15)  Stephen looked up to Heaven and saw the glory of God and Jesus standing at the right hand of God.

16a)  Yes.  Death by stoning is a horrible way to go.  Jesus suffered in death and so did Stephen but Jesus was with him so I’m sure the pain was dulled by this knowledge.

b)  Saul

c)  Lord Jesus

Conclusions:  I can’t support my answer to 16a but it seems at least by the Notes from Lesson 1 and the little circle, BSF is implying suffering is a part of victory so since Jesus suffered, so did Stephen.  Plus, I can’t imagine being hit by one stone, let alone enough to kill you.

I love Stephen.  He’s one of my favorites in the Bible.  Here’s a guy who loves the Lord, does the Lord’s work, and is blessed by the Lord to do so and yet he’s picked on for doing so and ultimately killed because of it.  And he didn’t really do anything when compared to Jesus.  I would wager someone or some people just didn’t like him and wanted him gone.

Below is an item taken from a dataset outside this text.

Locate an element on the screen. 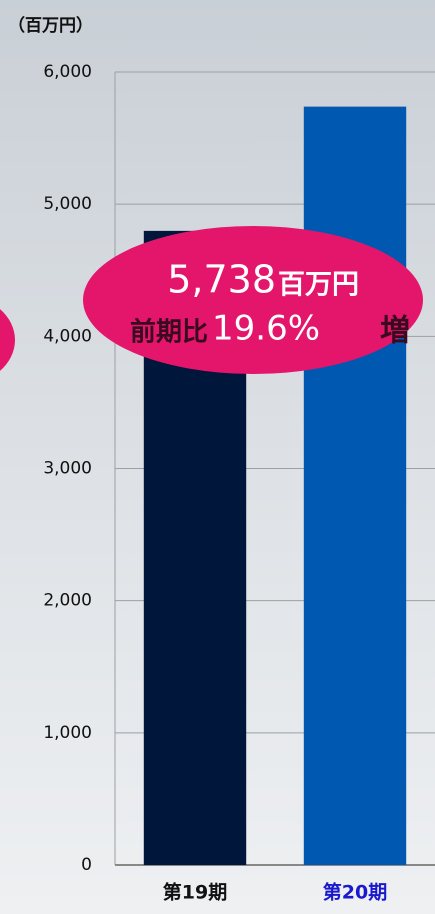 The width and height of the screenshot is (435, 914). partial-callout is located at coordinates (8, 340).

Yet the Lord is with him to the very end.  Awesome!

I loved the synopsis of the history of Genesis and Exodus as well as we see how people resisted God’s word throughout the ages.  It seems like the people were just dumb back then (I mean who makes a golden calf when Moses is up talking to God face to face, right?) but you see the same kind of thing today.  People rejecting God’s word over and over again.  Ironic, isn’t it, how we still haven’t learned from the past.